====== EXTRACTED INFORMATION

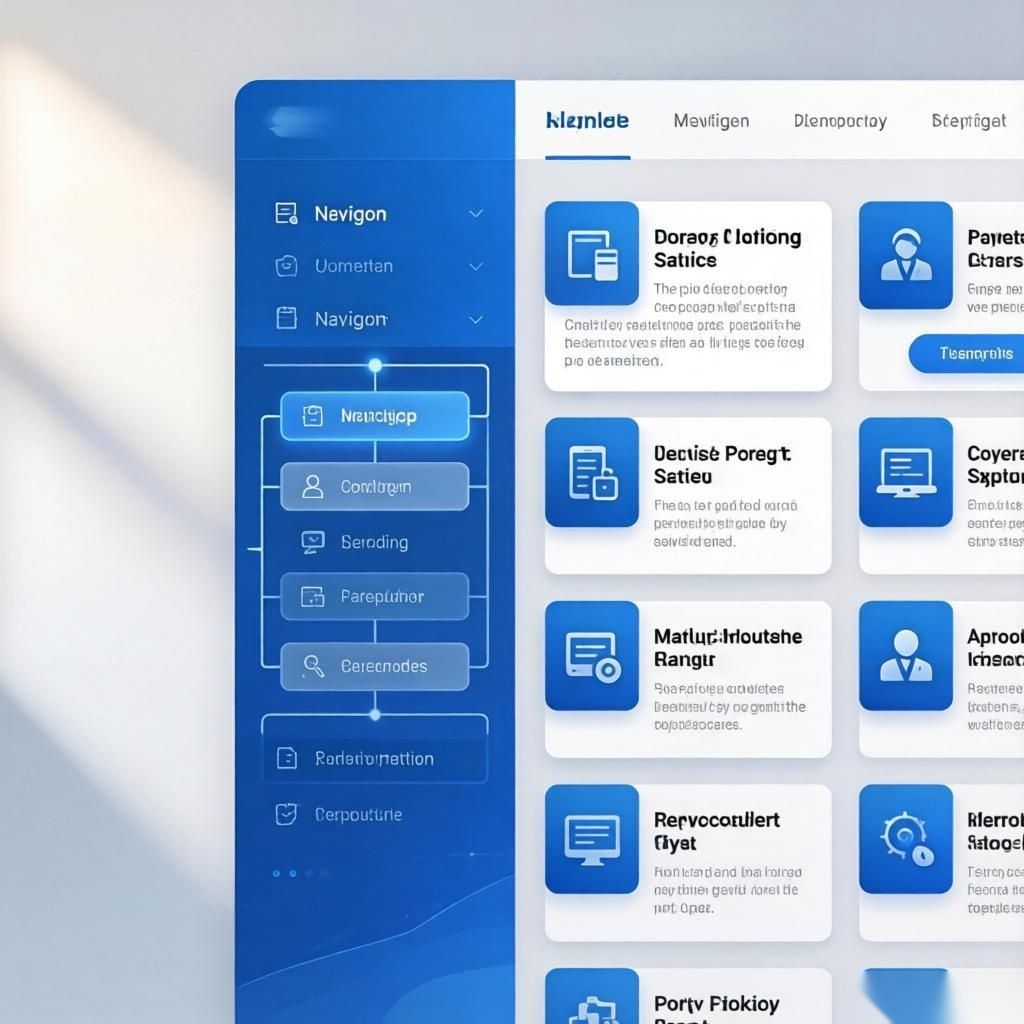
Task: Click the gear icon on the Rlerrot card
Action: [905, 839]
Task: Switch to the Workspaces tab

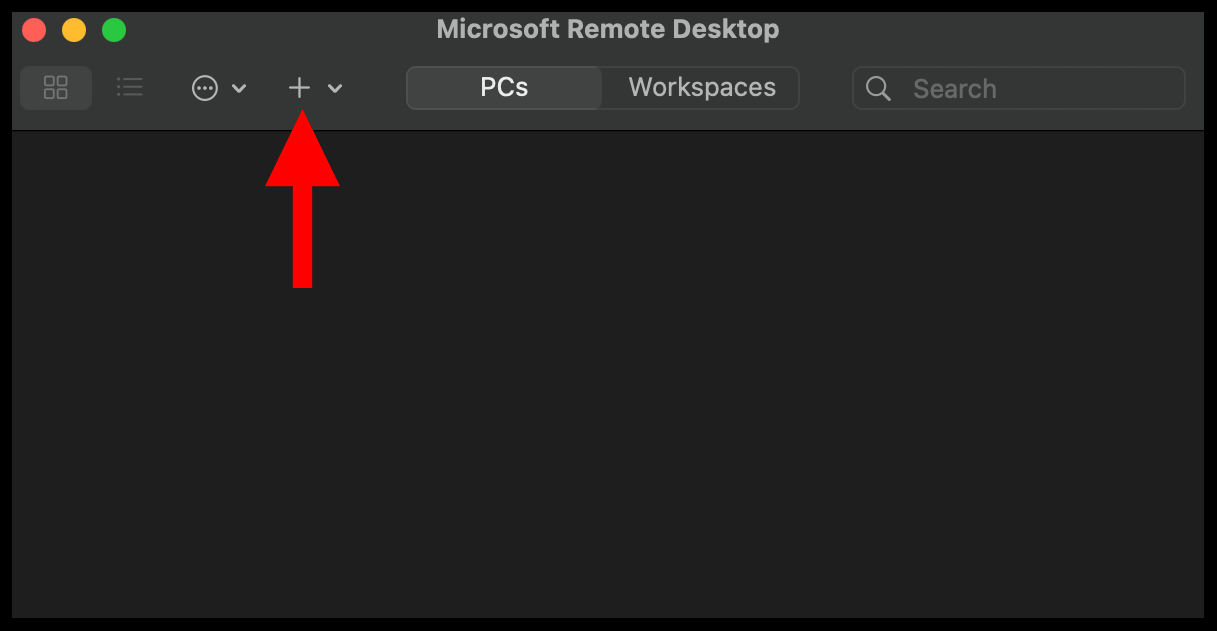Action: click(x=702, y=88)
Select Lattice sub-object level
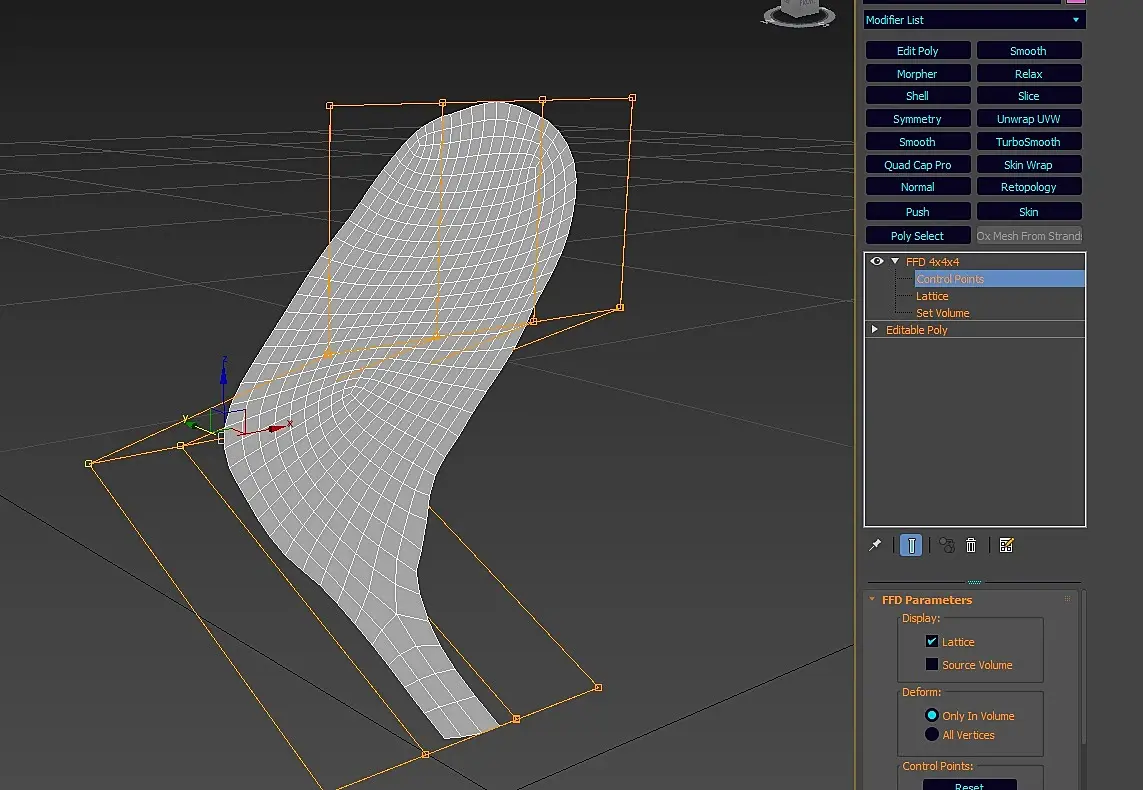The image size is (1143, 790). point(932,296)
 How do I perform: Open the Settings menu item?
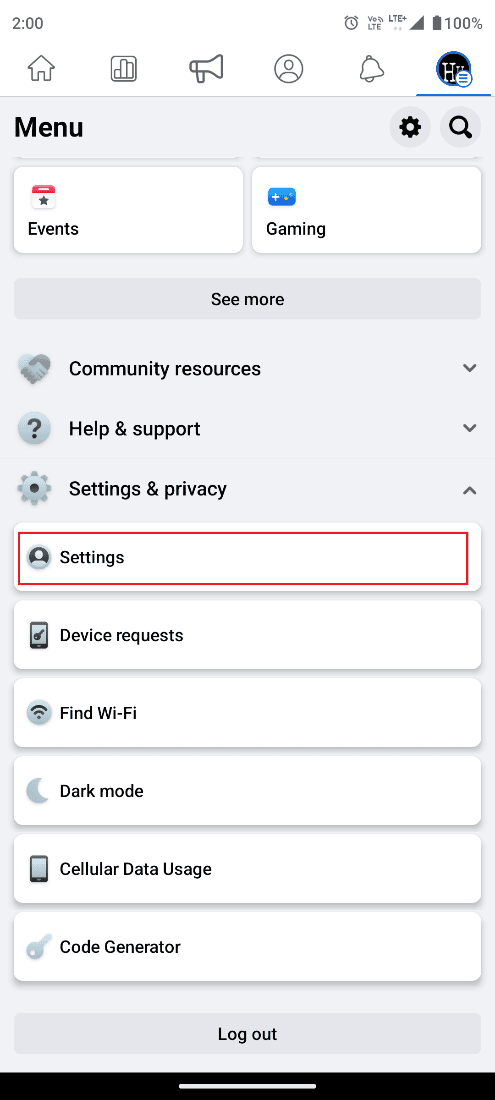tap(248, 557)
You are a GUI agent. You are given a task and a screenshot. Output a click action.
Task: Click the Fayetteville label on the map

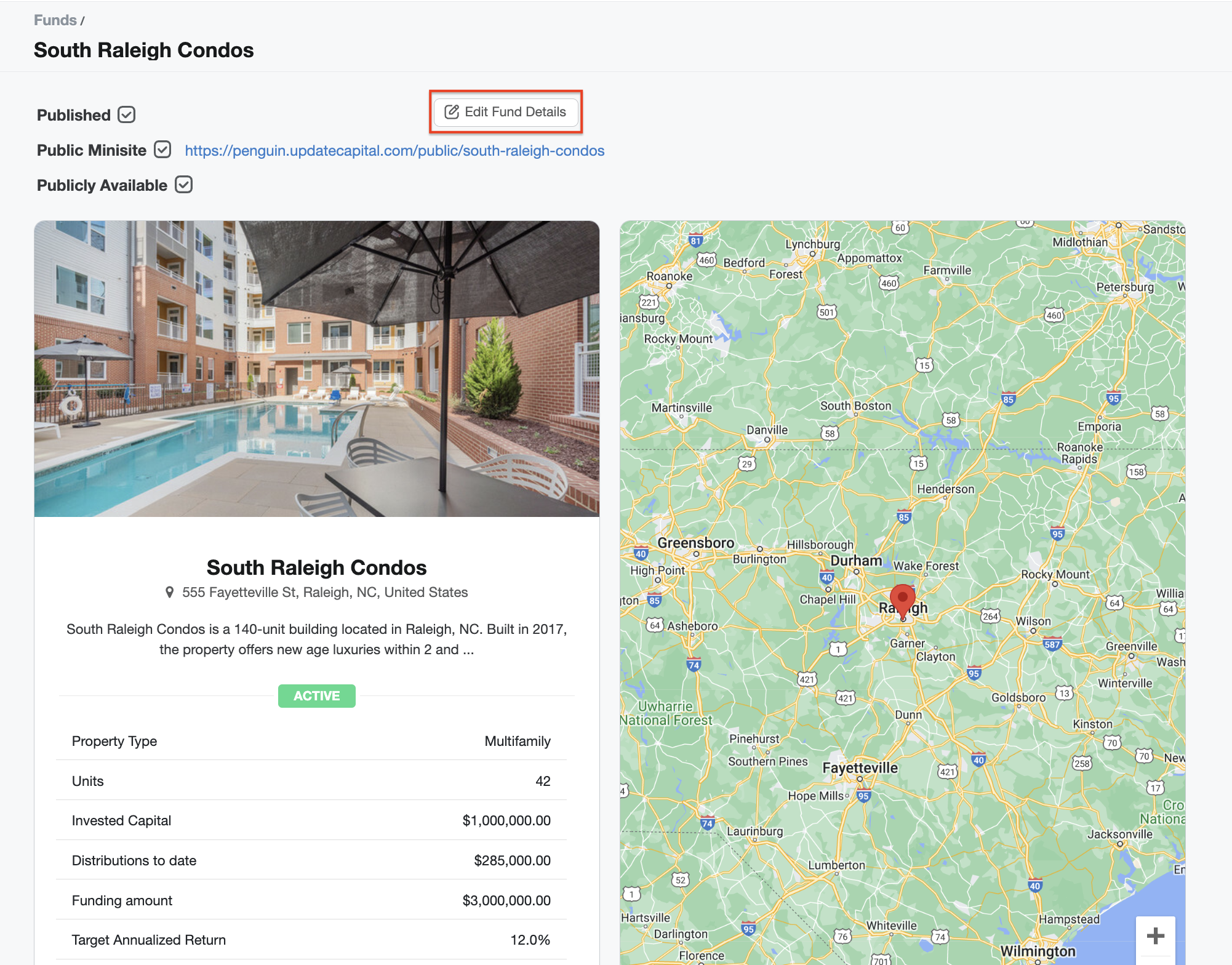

============

WORK TASK: The lines from the one containing "Select Lattice sub-object level" through the last line of the records are what you should copy, word for word and nothing else, with pictures left out.

WRITTEN ANSWER:
Select Lattice sub-object level
The image size is (1143, 790). point(932,296)
 How do I perform: Open the Settings menu item?
tap(248, 557)
You are a GUI agent. You are given a task and a screenshot. Output a click action.
Task: Click the Fayetteville label on the map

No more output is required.